__REQUIRED ACTION__
Express the rows below as a numbered list, omitting any blank lines and leaving out the pictures.

*** MATERIAL FOR THIS EXERCISE

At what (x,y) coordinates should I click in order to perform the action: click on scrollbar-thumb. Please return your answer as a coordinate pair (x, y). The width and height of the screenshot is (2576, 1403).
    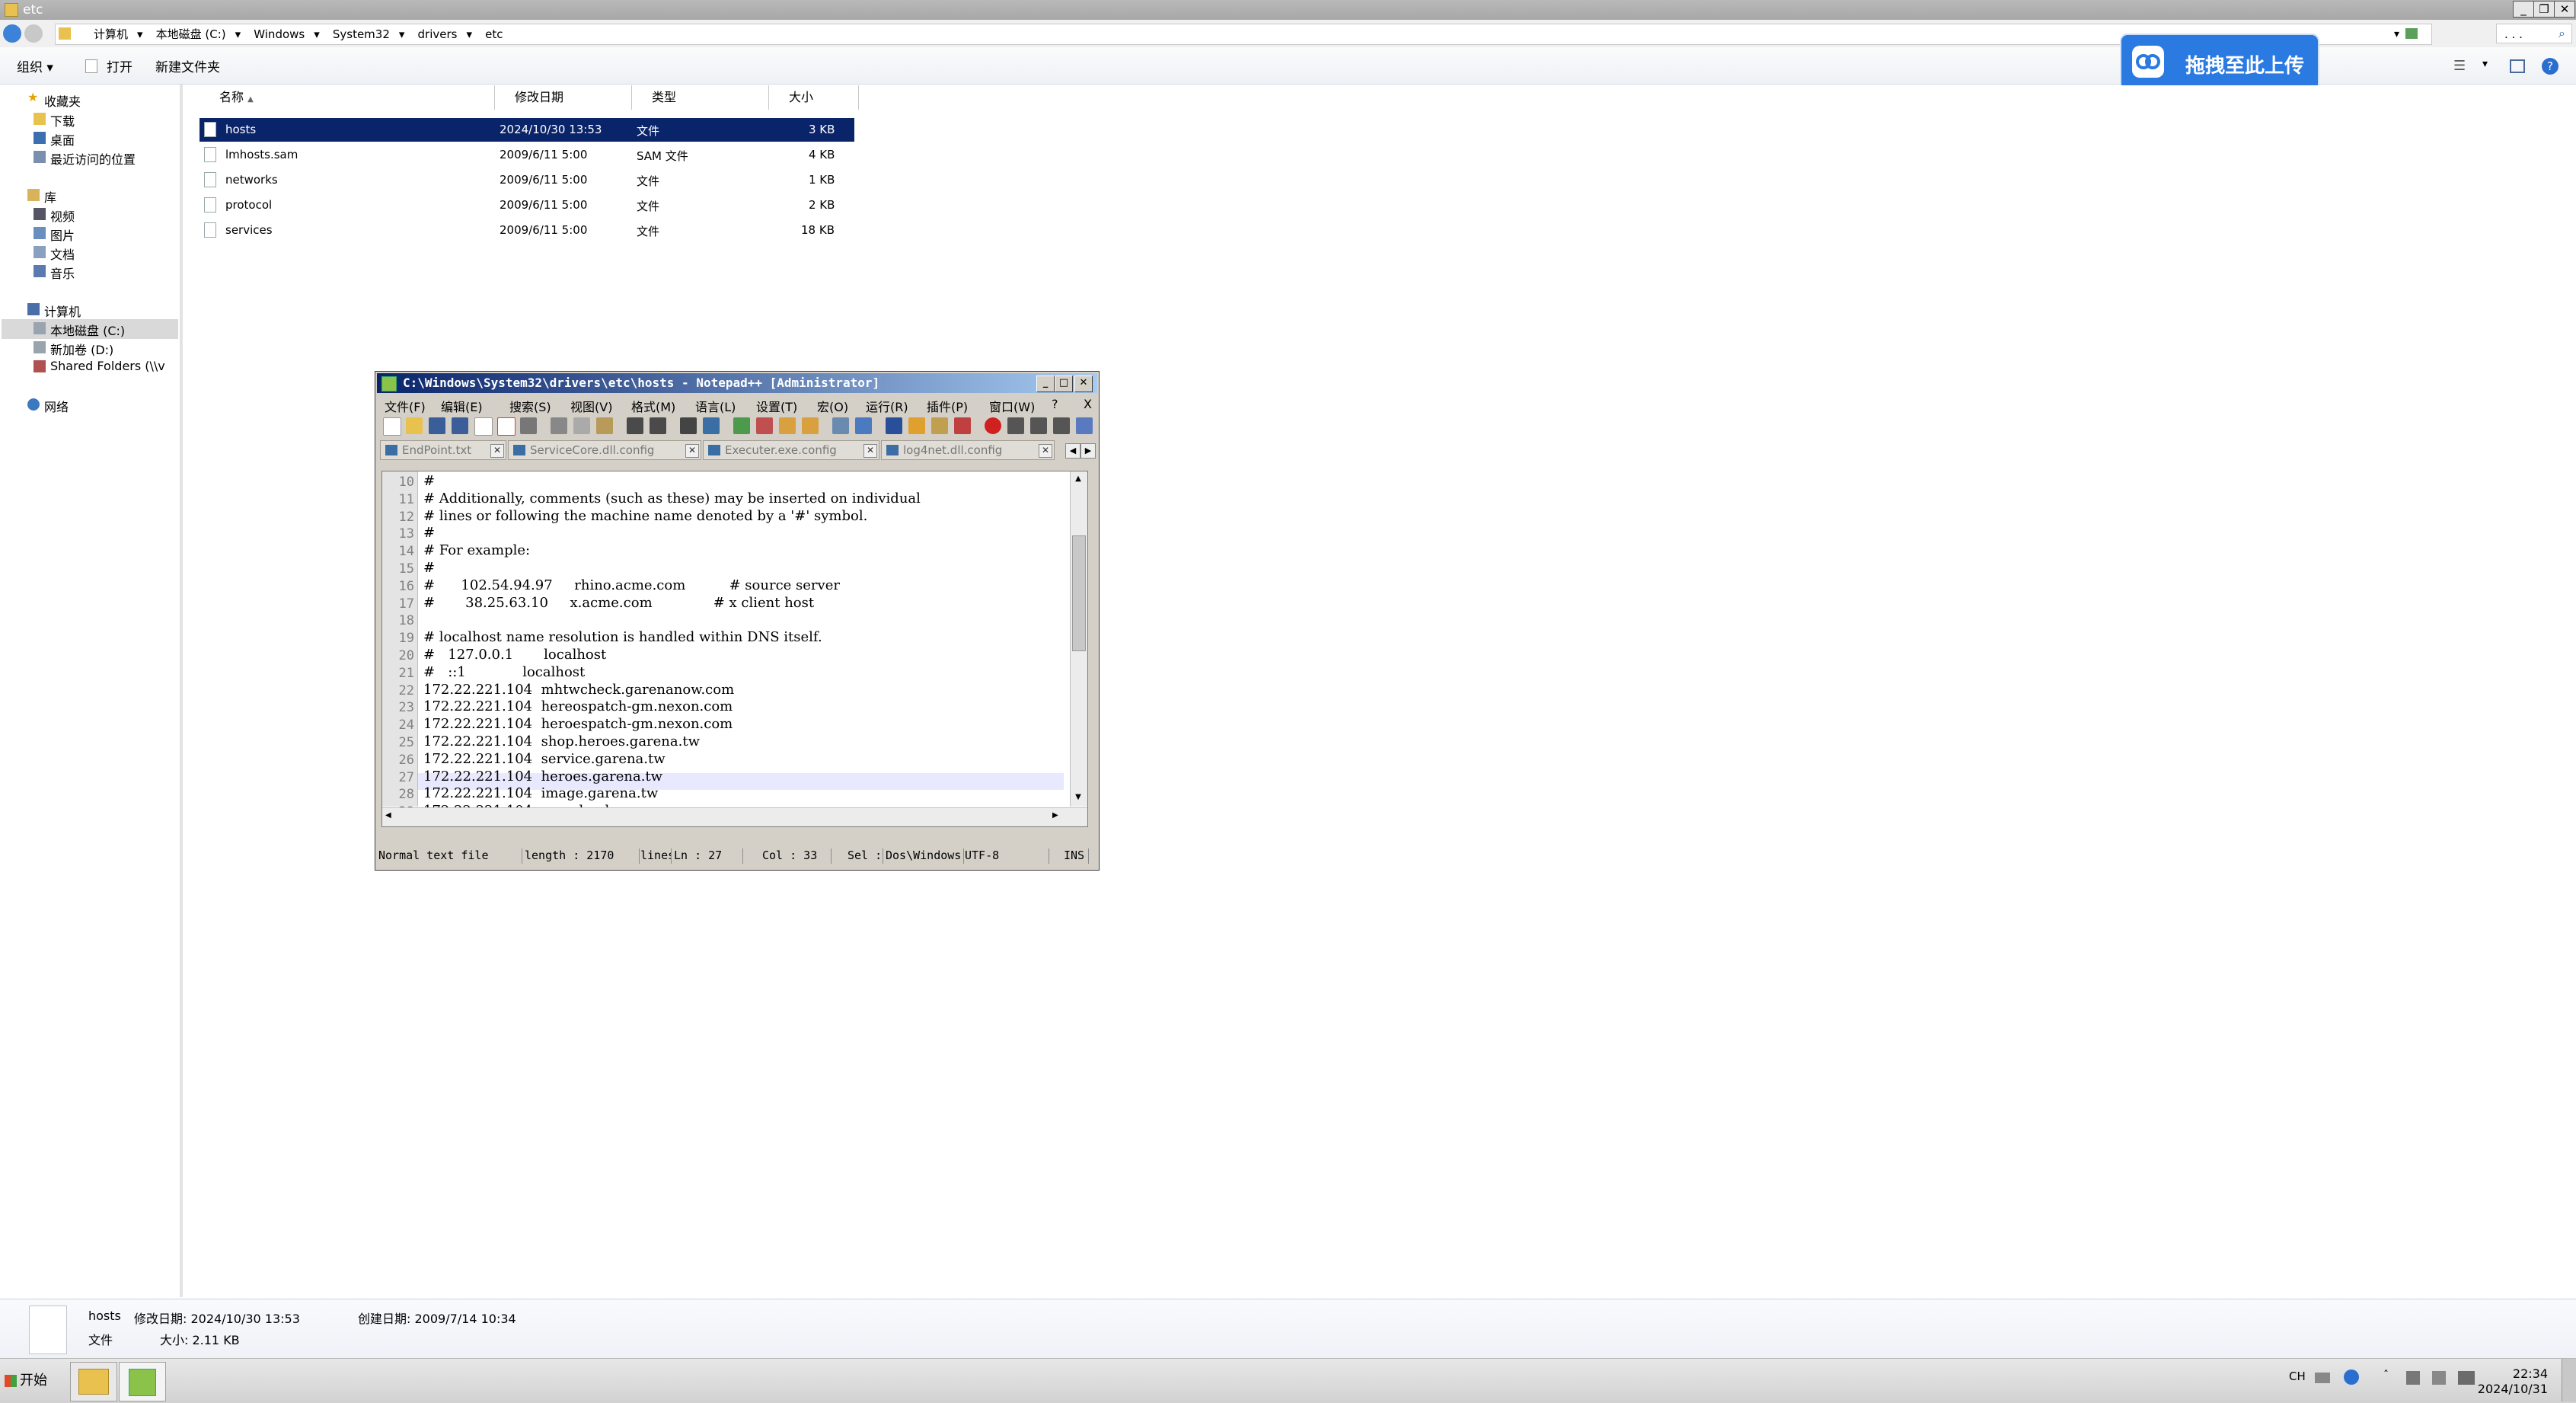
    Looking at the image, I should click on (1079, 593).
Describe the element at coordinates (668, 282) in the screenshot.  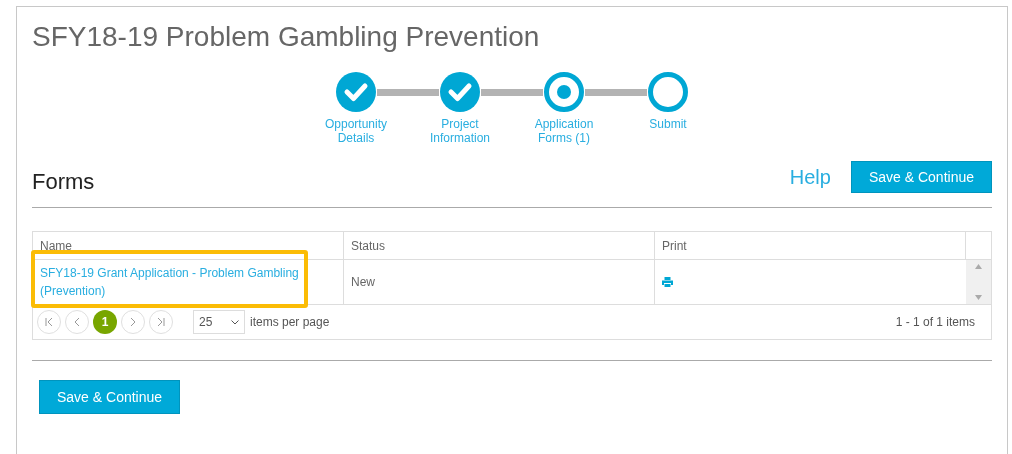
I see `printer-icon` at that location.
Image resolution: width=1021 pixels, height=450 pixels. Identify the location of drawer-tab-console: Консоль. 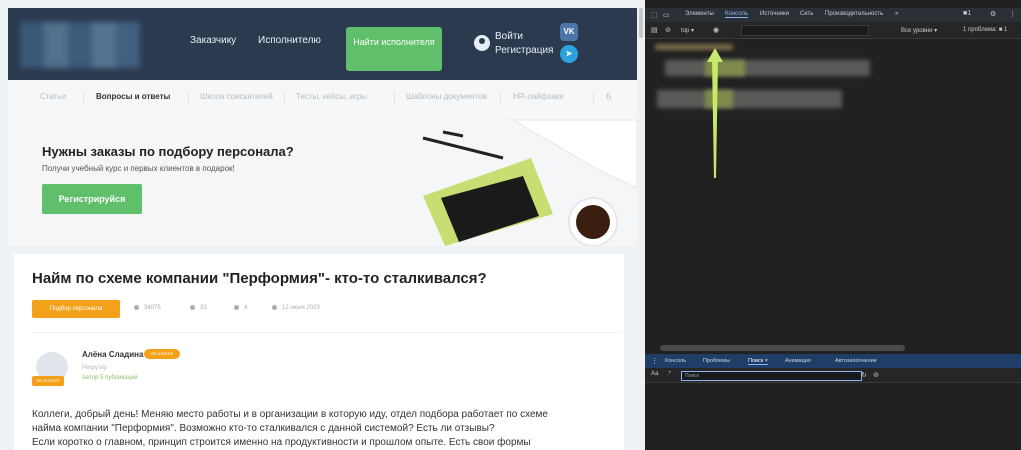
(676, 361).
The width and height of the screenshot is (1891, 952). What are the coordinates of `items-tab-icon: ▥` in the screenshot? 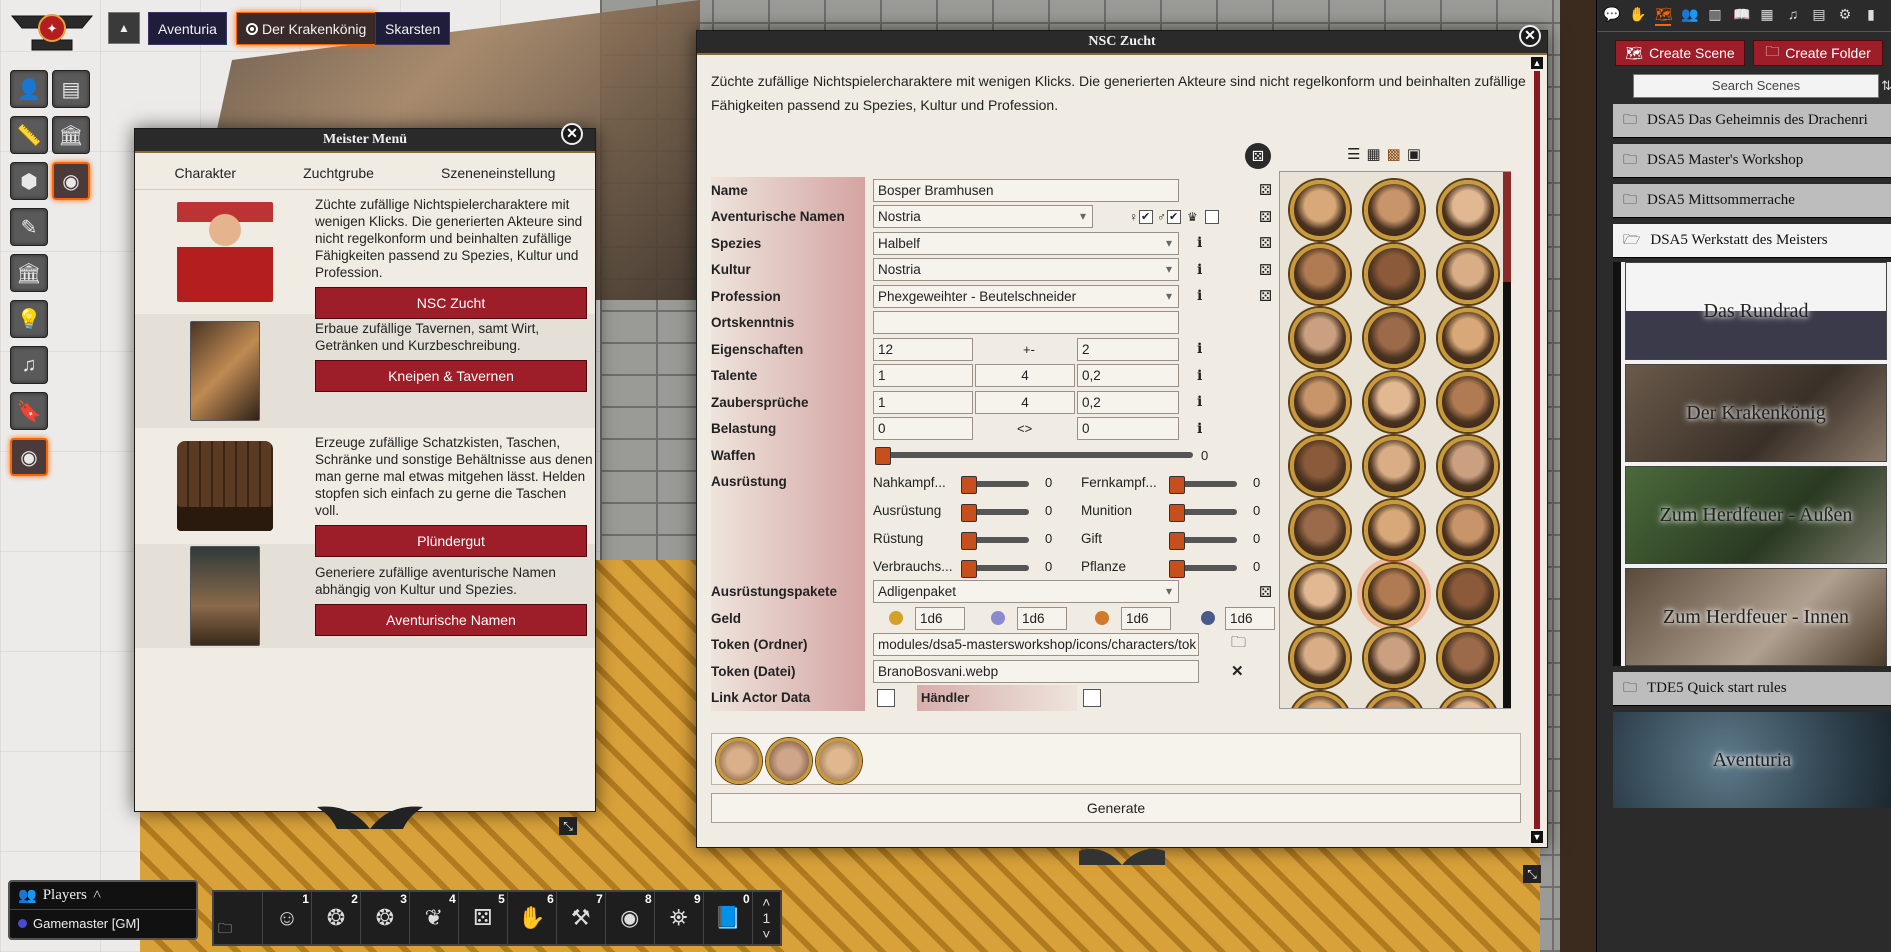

******

__RESPONSE__
1. At what (x,y) coordinates should I click in order to perform the action: click on scrollbar-thumb. Please return your answer as a coordinate pair (x, y). The width and height of the screenshot is (2576, 1403).
2.     Looking at the image, I should click on (1079, 593).
3. Describe the element at coordinates (668, 282) in the screenshot.  
4. I see `printer-icon` at that location.
5. Image resolution: width=1021 pixels, height=450 pixels. Identify the location of drawer-tab-console: Консоль. 
6. (676, 361).
7. The width and height of the screenshot is (1891, 952). What are the coordinates of `items-tab-icon: ▥` in the screenshot? 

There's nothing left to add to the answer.